Christopher Luxin has confused Health NZ Te Whatu Ora with Ministry of Health when criticising them over the number of comms staff they employ. Photo credit: Newshub

By Phil Pennington for RNZ

The National Party keeps firing away at the government over the rising spend on contractors in the public service.

But its scattergun approach in the fraught health sector has shot wide of the mark, with both Christopher Luxon and his deputy getting mixed up between the ministry and Te Whatu Ora.

This was Luxon on Morning Report on Wednesday when asked which jobs he would cut to make his promised savings of $400 million, partly to redirect into early childcare rebates.

"Here's a good place to start, right, we've got the Ministry of Health.

"We've got 200 people on a communications team inside the Ministry of Health, it's grown to 200 people.
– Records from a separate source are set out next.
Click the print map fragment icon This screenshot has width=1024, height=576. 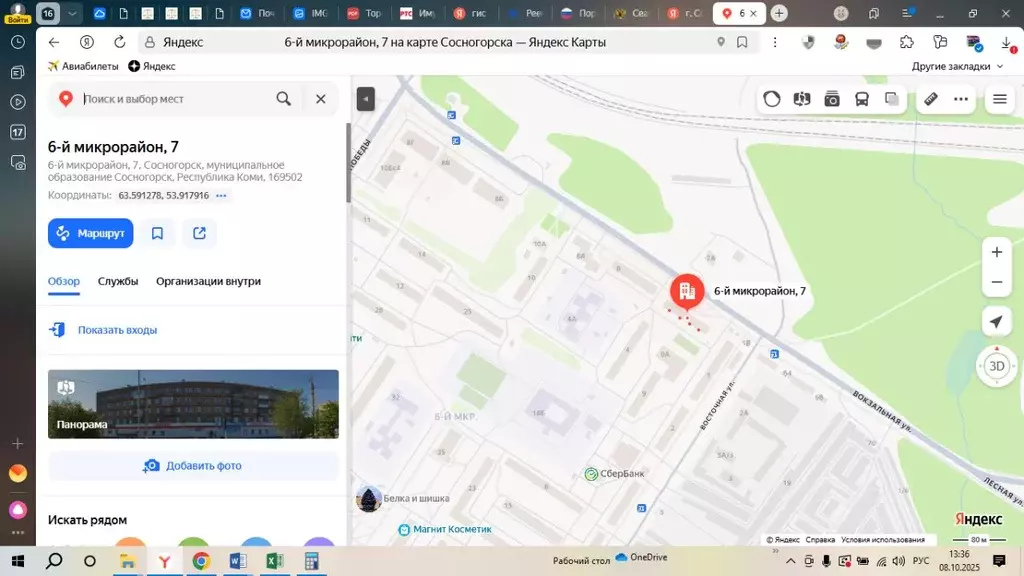(x=891, y=99)
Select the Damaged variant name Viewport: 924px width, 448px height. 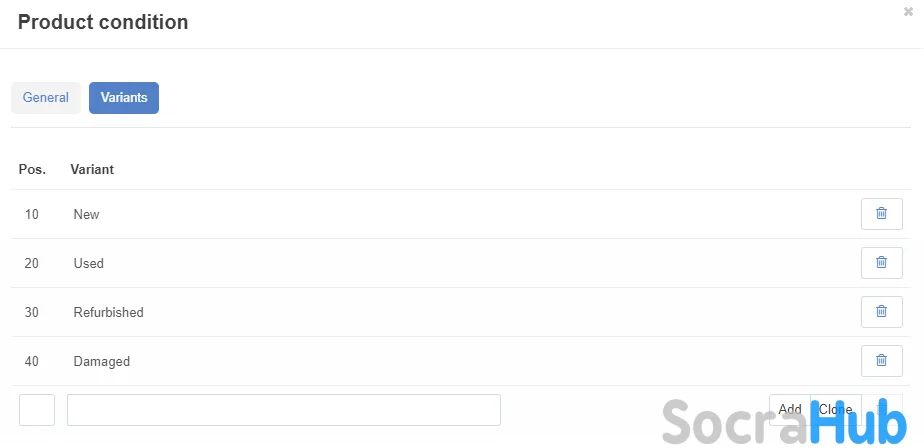tap(102, 362)
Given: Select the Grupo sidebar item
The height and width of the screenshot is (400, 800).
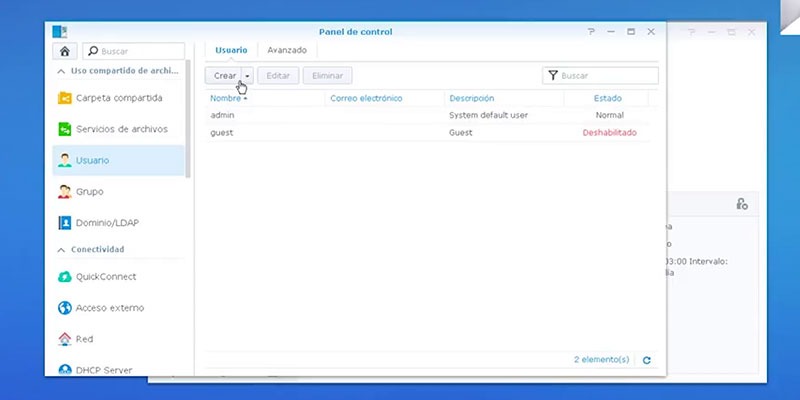Looking at the screenshot, I should tap(118, 192).
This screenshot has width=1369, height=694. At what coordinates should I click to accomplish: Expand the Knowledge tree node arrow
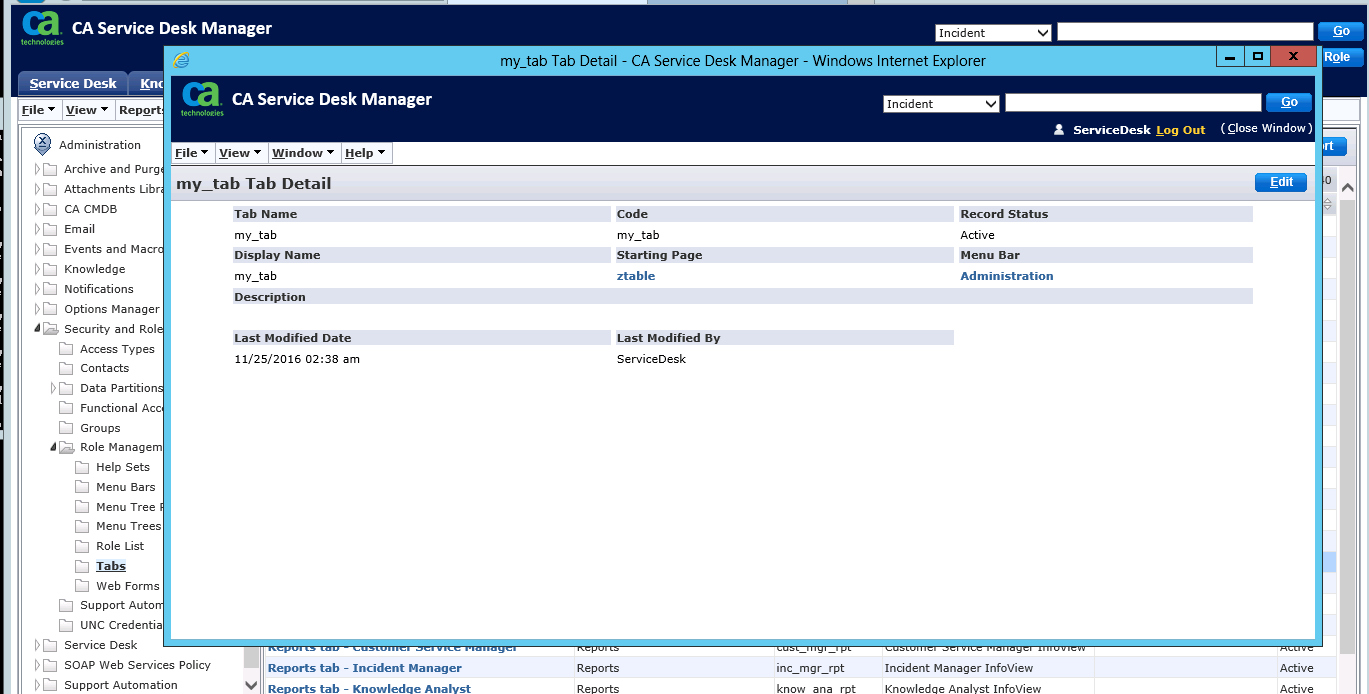(38, 269)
That is a hang of a lot of communications consultants and at the same time they then go off and hire separate PR firms to continue to perfect and communicate their messages."
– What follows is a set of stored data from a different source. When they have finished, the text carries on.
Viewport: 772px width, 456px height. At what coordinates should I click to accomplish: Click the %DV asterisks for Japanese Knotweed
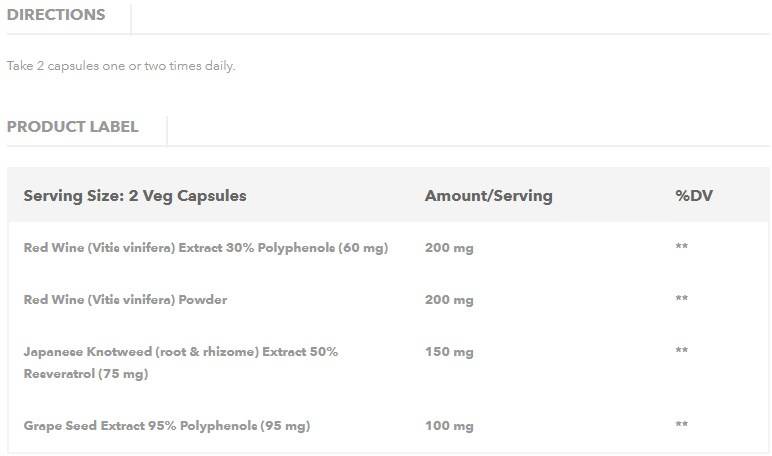[682, 352]
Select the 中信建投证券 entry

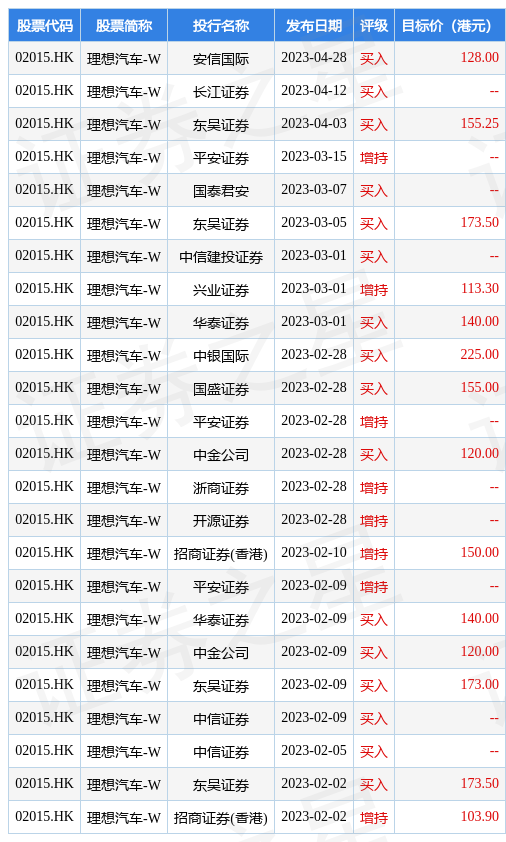221,257
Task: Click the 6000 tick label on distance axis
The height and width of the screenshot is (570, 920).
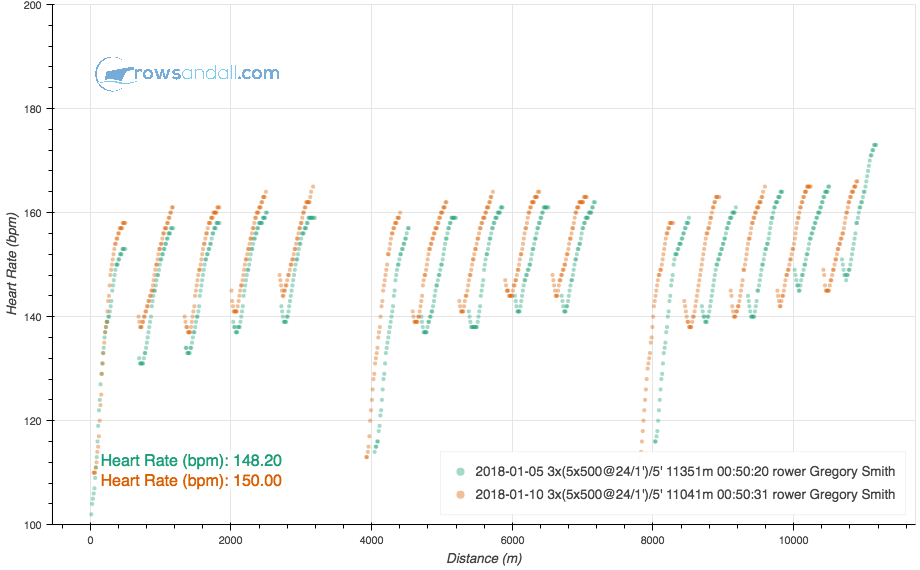Action: click(x=512, y=540)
A few hours later, in a select committee appearance by WorkSafe, National's Paul Goldsmith took aim at a second agency.

"The topic of the day is around consultants and WorkSafe, for example, has seen an increase of $13 million in consultants and contractors in the last three years."

WorkSafe's annual review shows almost $20m spent on contractors (including consultants and professional services) last year, up from $7m three years before.

WorkSafe told the select committee it had no choice but to spend the extra on expert legal advice and a big IT upgrade.

At the same time, at another select committee across the corridor, National's Simeon Brown was beating the same drum, characterising it as a double blowout of more public servants plus more contractors across the entire public service.

"You've had an increase of 14,000 more core public servants ... so the amount that's being spent on salaries has increased even faster, so the reality is you've had a blowout in both areas," Brown said.

Listening to that, Public Service Commissioner Peter Hughes said the commission was doing the job the government asked for several years ago, to get the balance right - that even though the total spend on contractors had kept going up in real terms, as a proportion of public service wage costs it had mostly been dropping.

Meanwhile, the Ministry of Health was leaping to its own defence, saying it does not have 200 communications staff, only 30.

Luxon was asked later about this by RNZ.

He repeated that the ministry had 200, "according to Rob Campbell", noting Campbell was the chair of Health New Zealand and "that's where the 200 number came from".

But Health NZ Te Whatu Ora is separate from the Ministry of Health.

In an opinion piece on Monday, following his sacking from Te Whatu Ora's board, Campbell said the agency he used to lead had "rafts" of over 200 comms people.

Luxon's deputy Nicola Willis was asked about it too, and she too said the Health Ministry had "a huge number" of comms people.

Advised it had only 30, she responded, "There are only 30? Well, why is Rob Campbell saying there is 200? Maybe people are hiding behind different job titles".

The 30 figure was confirmed in the Health Ministry's annual review.

But so, too, was a massive rise in contractor spending - it had risen by six times in two years, pushed by Covid-19, to $150m.

As for Te Whatu Ora, which runs the hospitals and inherited their comms teams, was Rob Campbell right? Just how many comms staff and contractors does it have?

"We do not know," it told RNZ.

This was because it was still working on combining almost 30 organisations into one.

It was starting to look at how many comms people it needed, it said.

It added that it does know how many comms contractors it has hired - 26.